╭─ Exercise material

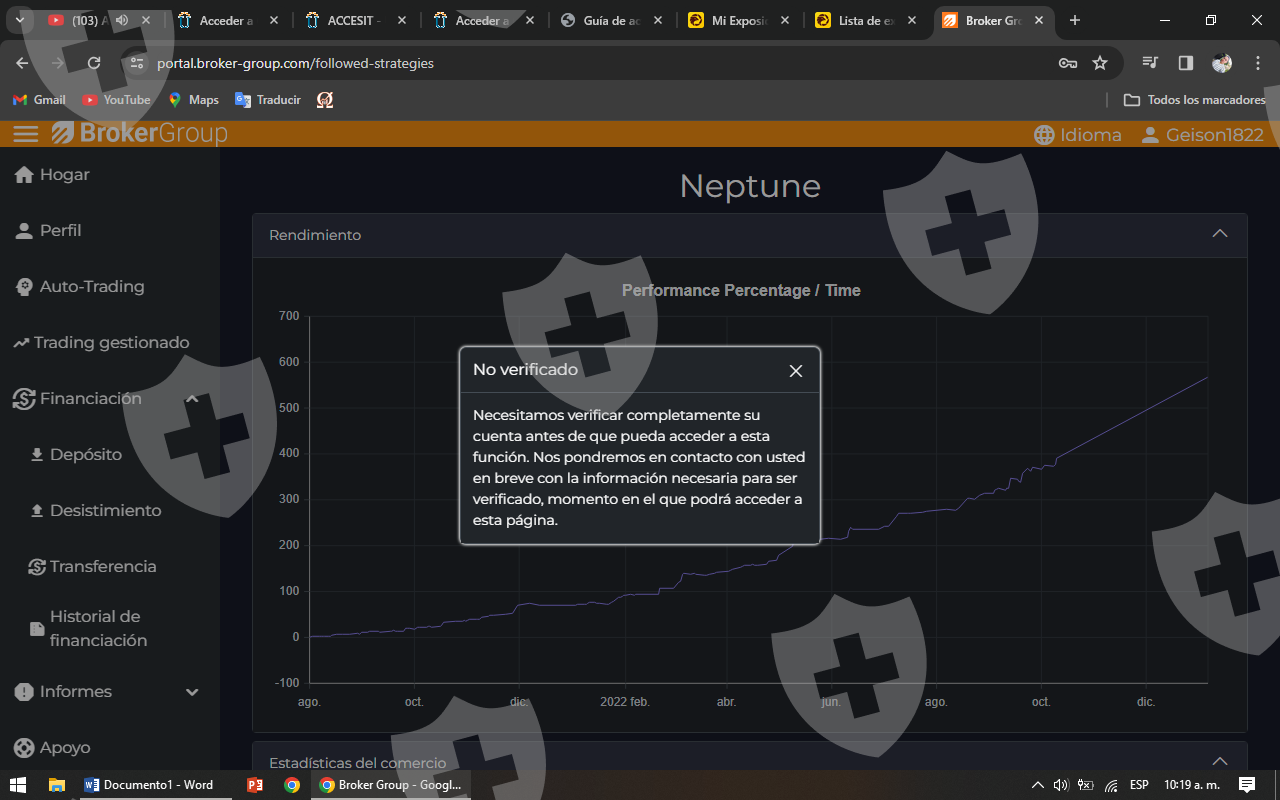The width and height of the screenshot is (1280, 800).
Task: Click the hamburger menu icon beside BrokerGroup
Action: pyautogui.click(x=26, y=134)
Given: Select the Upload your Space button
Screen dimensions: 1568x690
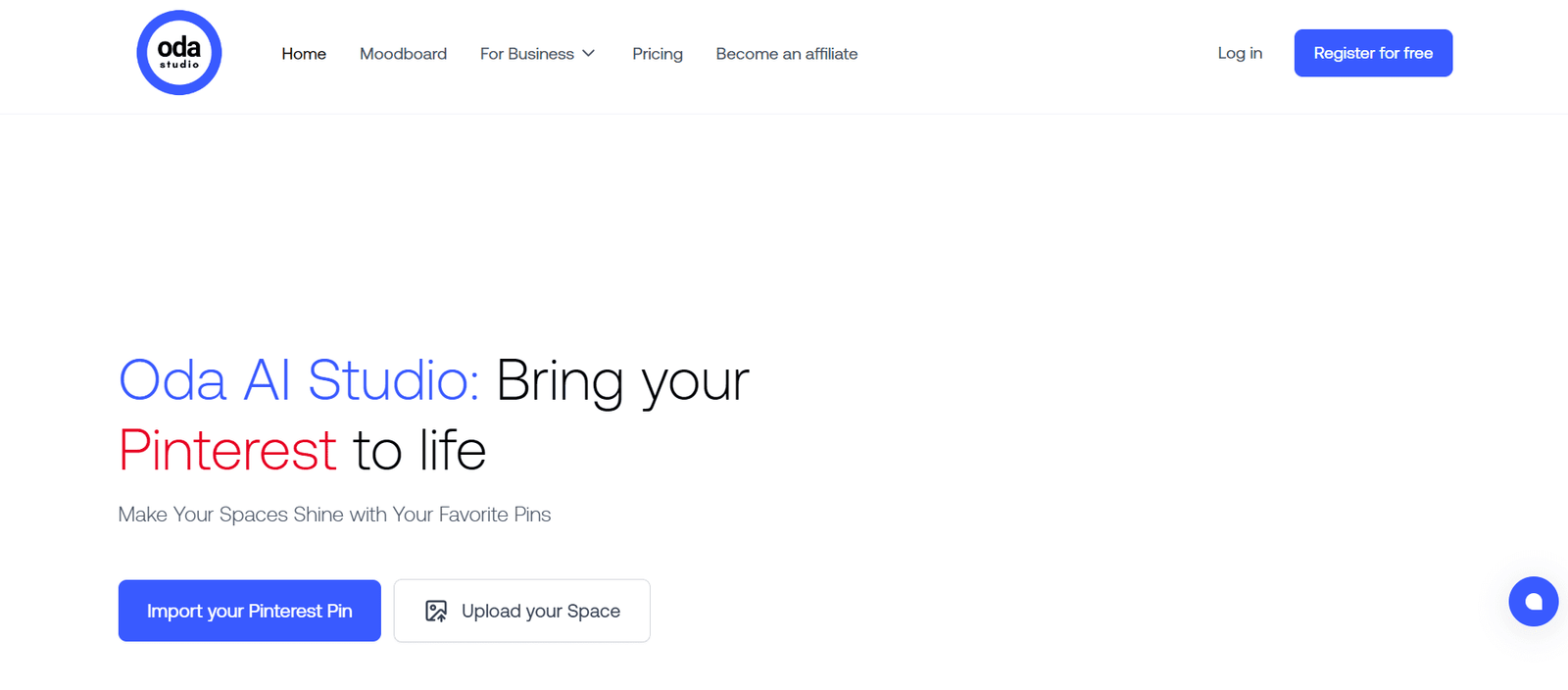Looking at the screenshot, I should [x=521, y=611].
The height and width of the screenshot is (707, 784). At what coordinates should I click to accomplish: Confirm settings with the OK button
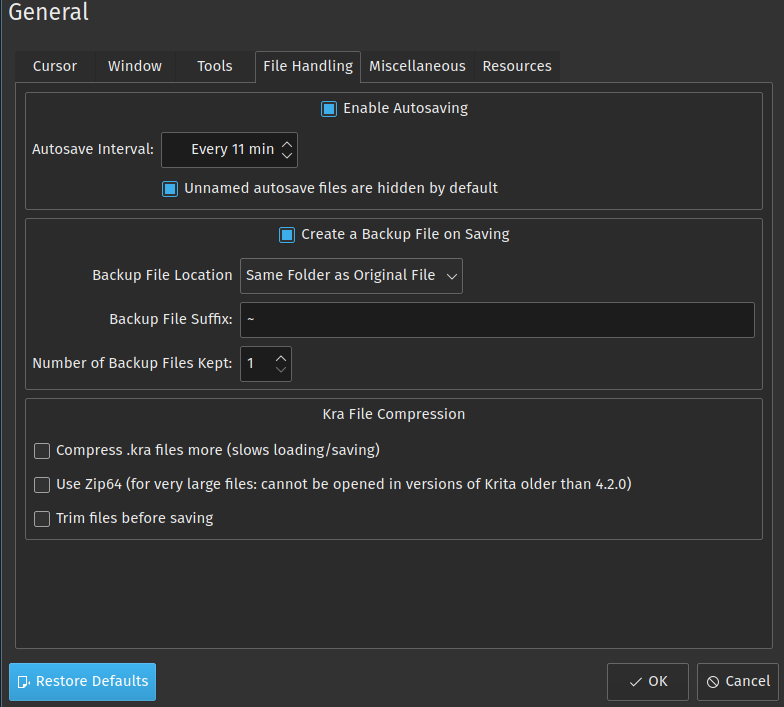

╰─

**Problem statement**
Copy out every line from the data above that has "button" in it.

**Solution to the exercise**
Given: Select the Upload your Space button
The height and width of the screenshot is (707, 784). At what coordinates should I click to accomplish: Confirm settings with the OK button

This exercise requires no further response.